**Instructions for the task**.
Using the data below, repeat all of it precisely.

**Given information**.
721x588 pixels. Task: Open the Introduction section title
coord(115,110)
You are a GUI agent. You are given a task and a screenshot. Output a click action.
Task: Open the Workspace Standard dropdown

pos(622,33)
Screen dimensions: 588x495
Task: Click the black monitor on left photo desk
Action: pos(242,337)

**Exercise result**.
721x588 pixels. Task: Open the Introduction section title
coord(115,110)
You are a GUI agent. You are given a task and a screenshot. Output a click action.
Task: Open the Workspace Standard dropdown

pos(622,33)
Screen dimensions: 588x495
Task: Click the black monitor on left photo desk
Action: pos(242,337)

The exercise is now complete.